Sounds serious. Too bad our so-called leaders aren’t. In the old days, the battle of the three-letter agencies, the CIA and FBI versus KGB. Now the CIA and FBI worry more about DEI. And we have a DHS that’s M.I.A. on the border. It’s time to put out an S.O.S. We’ve never seemed weaker, and the bad guys can see it. And what they’re seeing is a president who thought this would work.
PRESIDENT BIDEN: I have one word: Don’t. Don’t don’t don’t don’t don’t, don’t.

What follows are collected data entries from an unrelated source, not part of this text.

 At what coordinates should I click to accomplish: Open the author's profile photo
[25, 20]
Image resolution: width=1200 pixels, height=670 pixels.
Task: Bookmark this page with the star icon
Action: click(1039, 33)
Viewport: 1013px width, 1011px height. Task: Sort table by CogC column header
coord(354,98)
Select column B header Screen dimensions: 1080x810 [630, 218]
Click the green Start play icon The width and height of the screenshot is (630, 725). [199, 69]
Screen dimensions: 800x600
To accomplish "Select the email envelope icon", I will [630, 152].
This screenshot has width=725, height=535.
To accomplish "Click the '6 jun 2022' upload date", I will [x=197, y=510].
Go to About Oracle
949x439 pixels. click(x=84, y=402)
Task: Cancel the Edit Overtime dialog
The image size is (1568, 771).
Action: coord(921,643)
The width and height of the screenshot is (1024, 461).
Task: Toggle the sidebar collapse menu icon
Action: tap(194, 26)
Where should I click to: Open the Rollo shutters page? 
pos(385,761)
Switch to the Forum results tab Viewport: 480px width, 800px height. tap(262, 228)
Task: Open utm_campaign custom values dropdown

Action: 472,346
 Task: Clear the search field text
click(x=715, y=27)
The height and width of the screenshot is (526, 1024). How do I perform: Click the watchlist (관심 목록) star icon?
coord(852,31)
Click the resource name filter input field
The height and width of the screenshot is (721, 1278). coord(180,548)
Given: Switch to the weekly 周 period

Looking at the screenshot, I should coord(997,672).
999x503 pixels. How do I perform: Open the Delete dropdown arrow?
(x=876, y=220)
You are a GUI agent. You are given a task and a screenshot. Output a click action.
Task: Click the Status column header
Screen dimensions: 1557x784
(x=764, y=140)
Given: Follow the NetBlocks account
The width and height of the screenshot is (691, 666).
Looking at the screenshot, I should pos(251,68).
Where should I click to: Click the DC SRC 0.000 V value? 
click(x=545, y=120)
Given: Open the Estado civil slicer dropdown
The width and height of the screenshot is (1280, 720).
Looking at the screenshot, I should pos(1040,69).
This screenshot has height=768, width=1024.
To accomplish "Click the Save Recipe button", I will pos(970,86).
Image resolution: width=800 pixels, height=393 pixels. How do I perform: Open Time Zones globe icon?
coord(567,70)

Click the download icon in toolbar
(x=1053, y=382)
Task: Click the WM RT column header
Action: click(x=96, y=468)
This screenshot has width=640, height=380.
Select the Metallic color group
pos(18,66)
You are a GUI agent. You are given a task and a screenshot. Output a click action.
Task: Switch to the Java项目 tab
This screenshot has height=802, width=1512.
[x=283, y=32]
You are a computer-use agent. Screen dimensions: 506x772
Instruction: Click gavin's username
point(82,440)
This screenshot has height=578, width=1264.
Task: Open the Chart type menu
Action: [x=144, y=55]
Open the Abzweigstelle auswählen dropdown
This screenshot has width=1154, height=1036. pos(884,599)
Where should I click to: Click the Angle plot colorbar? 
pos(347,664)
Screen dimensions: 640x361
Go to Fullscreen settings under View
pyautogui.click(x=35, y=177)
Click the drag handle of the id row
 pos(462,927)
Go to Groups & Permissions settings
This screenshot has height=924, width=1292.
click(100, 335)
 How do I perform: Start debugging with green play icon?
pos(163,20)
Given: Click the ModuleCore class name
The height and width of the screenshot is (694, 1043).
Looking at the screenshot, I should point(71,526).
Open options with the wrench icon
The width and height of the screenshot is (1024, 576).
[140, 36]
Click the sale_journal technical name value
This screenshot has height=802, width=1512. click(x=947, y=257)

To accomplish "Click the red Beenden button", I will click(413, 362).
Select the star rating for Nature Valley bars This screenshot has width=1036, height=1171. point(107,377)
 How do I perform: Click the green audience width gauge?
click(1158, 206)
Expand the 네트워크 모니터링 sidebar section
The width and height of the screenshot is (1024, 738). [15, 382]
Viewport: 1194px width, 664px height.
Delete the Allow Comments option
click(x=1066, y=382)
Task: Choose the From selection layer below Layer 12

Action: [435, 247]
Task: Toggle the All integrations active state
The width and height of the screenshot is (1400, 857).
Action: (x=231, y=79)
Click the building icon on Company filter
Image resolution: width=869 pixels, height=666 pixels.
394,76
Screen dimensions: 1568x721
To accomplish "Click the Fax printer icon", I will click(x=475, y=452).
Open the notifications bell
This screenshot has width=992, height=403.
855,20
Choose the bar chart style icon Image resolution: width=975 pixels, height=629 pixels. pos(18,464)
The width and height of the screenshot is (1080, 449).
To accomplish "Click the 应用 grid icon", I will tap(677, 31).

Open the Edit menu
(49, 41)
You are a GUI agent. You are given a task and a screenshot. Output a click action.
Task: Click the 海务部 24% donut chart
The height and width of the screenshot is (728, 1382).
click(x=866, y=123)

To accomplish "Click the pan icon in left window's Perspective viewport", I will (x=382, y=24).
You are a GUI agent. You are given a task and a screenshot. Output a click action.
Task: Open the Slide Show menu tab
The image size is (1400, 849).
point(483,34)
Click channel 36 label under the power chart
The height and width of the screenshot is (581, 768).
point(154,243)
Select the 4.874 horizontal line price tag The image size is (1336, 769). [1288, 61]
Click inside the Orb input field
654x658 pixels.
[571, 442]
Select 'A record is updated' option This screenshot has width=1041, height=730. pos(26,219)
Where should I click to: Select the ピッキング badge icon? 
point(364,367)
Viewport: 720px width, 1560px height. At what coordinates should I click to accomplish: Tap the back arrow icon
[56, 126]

Maybe that was Joe reacting to Dr. Jill approaching him with an anal thermometer. Now, laughing over the old poop joke. Now, Iran could also be looking to further draw from the ‘Bank of Holocaust Goodwill.’ By baiting Israel into doing something out of proportion to the attack. That’s one thing Iran and other antisemites will never forgive Israel for. The fact that 6 million of them were murdered must be part of that Jewish plan for world domination. If that’s what Iran is up to, that’s also something new.
And that could normalize more direct attacks on Israel. And while John Kirby blames Trump for all this, the White House has been busy enriching Iran by waiving sanctions against Iran selling oil. **** PayPal would have been a lot easier, Joe.
So, really, the big day wasn’t Saturday, it was Sunday. And all the other days after the attack. Please, someone explain that to Joe, even if you have to use flash cards.